═══ AVAILABLE RECORDS

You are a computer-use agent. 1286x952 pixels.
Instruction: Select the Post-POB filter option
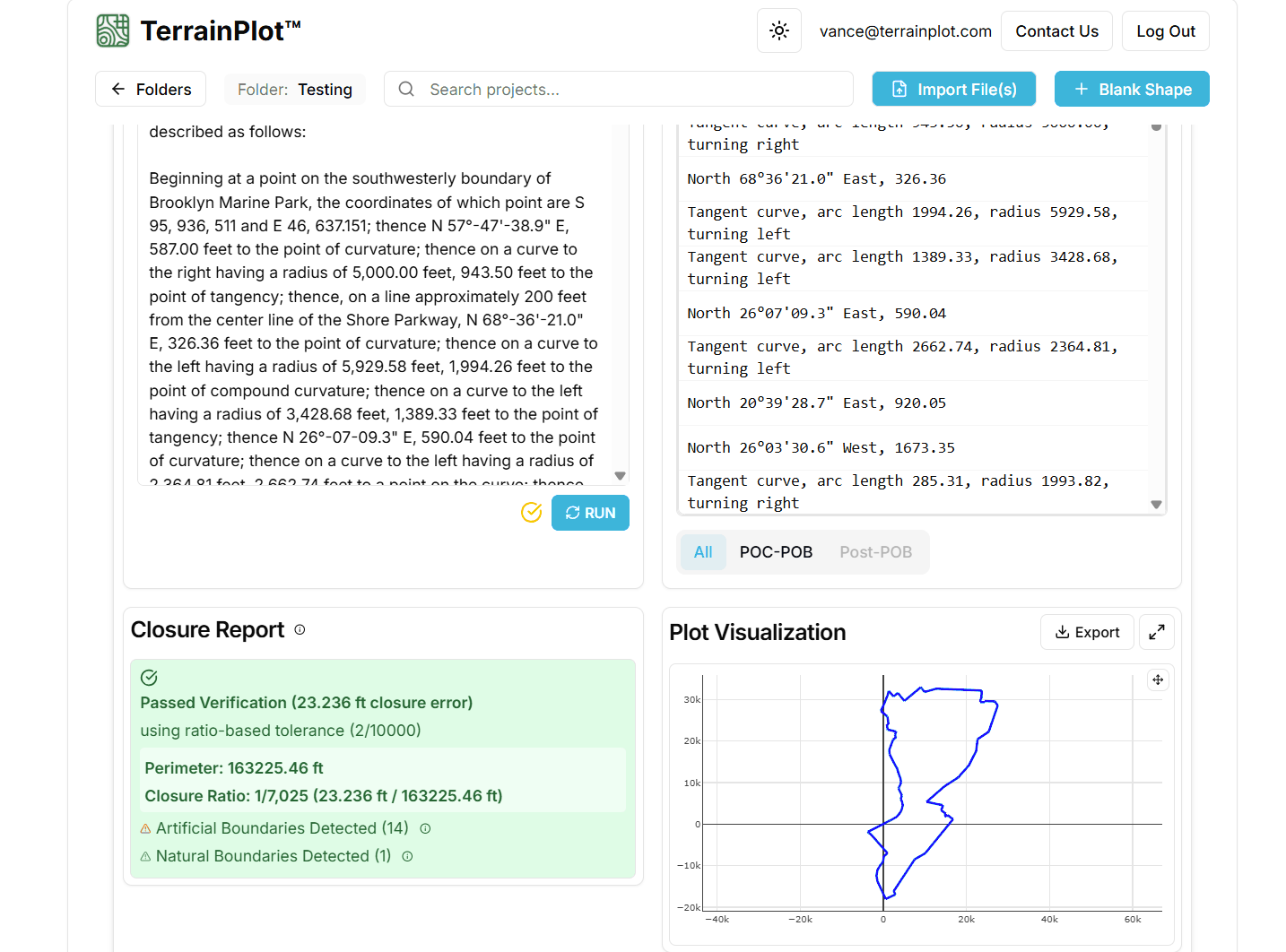(x=875, y=552)
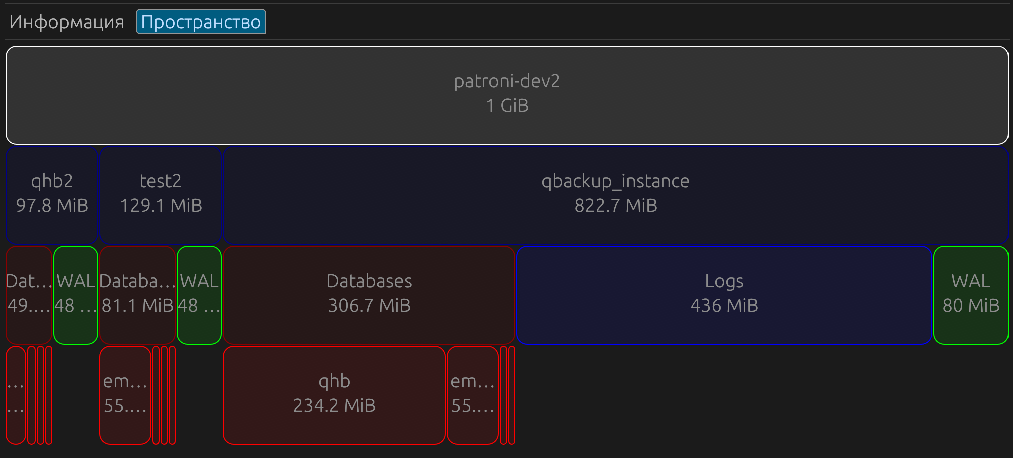The image size is (1013, 458).
Task: Click the patroni-dev2 1 GiB block
Action: point(506,94)
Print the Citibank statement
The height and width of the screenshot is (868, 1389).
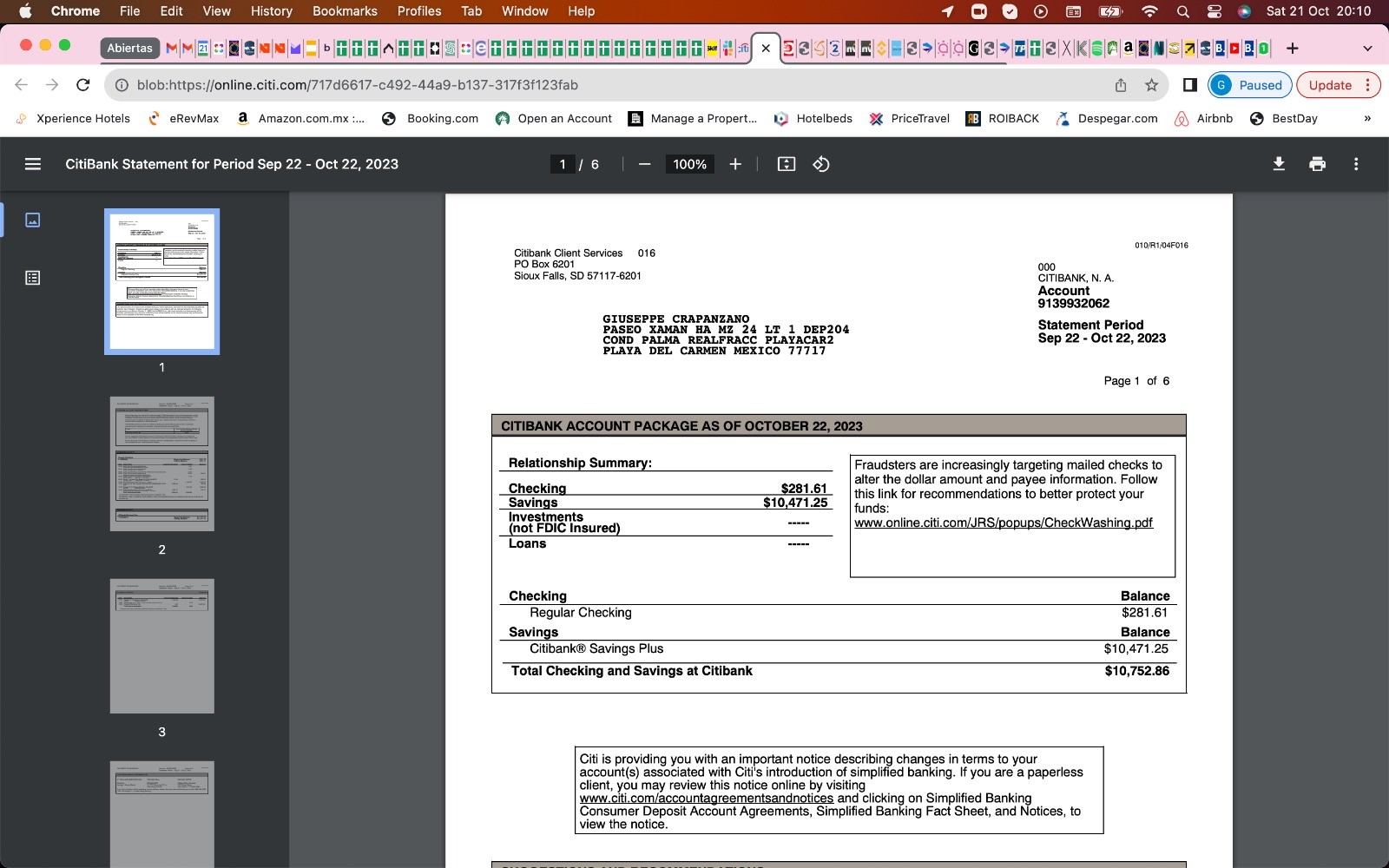(1317, 164)
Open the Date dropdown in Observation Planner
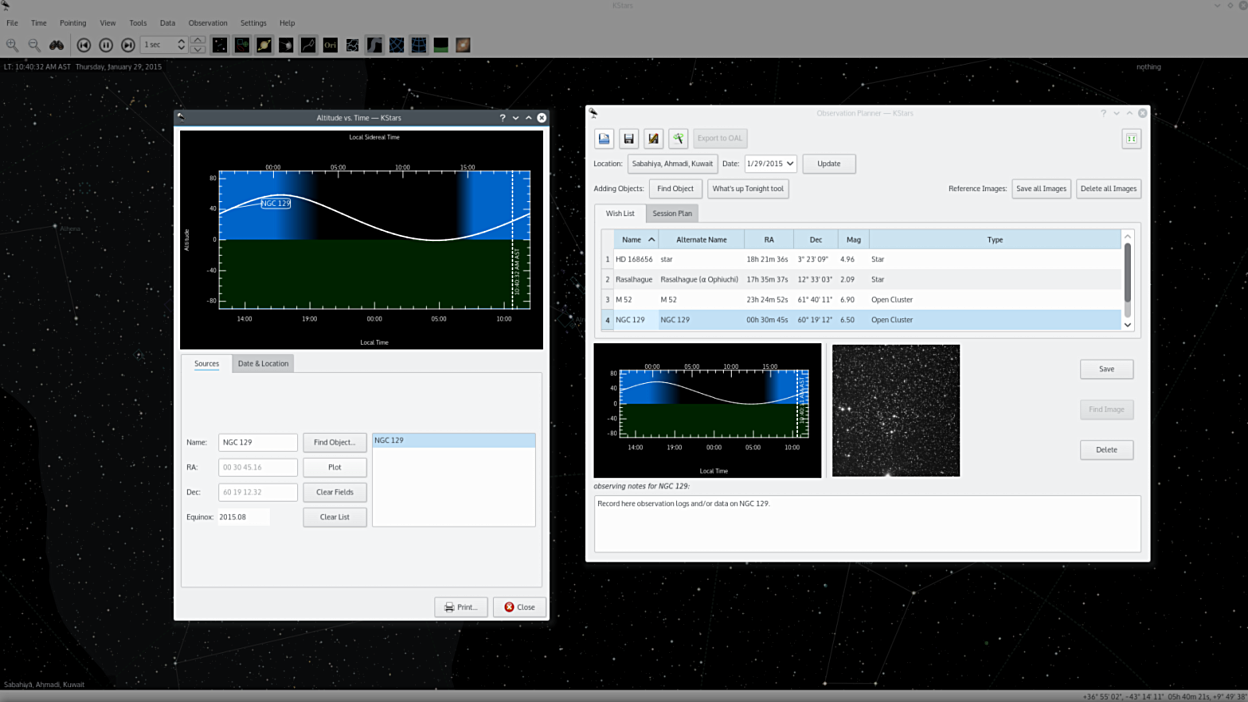Image resolution: width=1248 pixels, height=702 pixels. pos(789,164)
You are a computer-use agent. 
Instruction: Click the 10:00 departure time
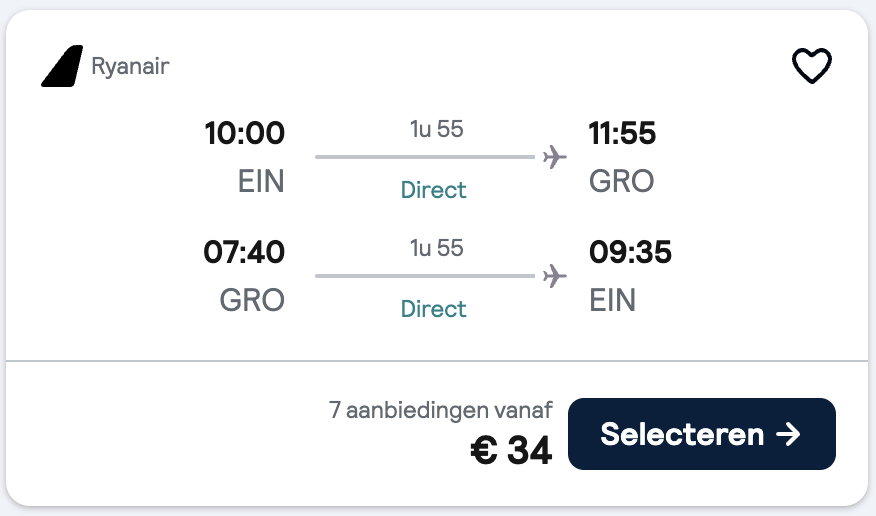[x=244, y=133]
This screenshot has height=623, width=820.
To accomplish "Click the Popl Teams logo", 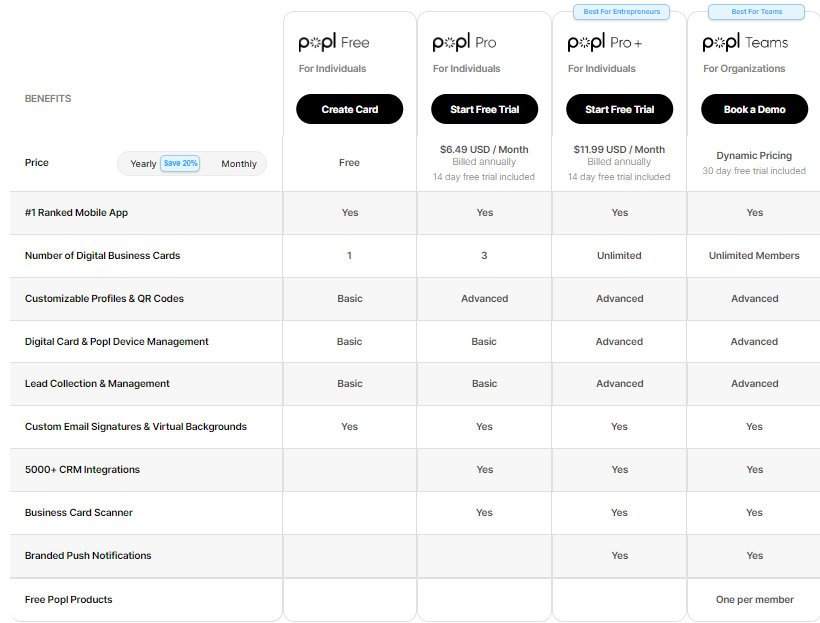I will tap(745, 42).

══════

Show the lines of the material that contain the word "agent".

**ANSWER TO THE EXERCISE**
You are a computer-use agent. 1286x952 pixels.
You are a computer-use agent. 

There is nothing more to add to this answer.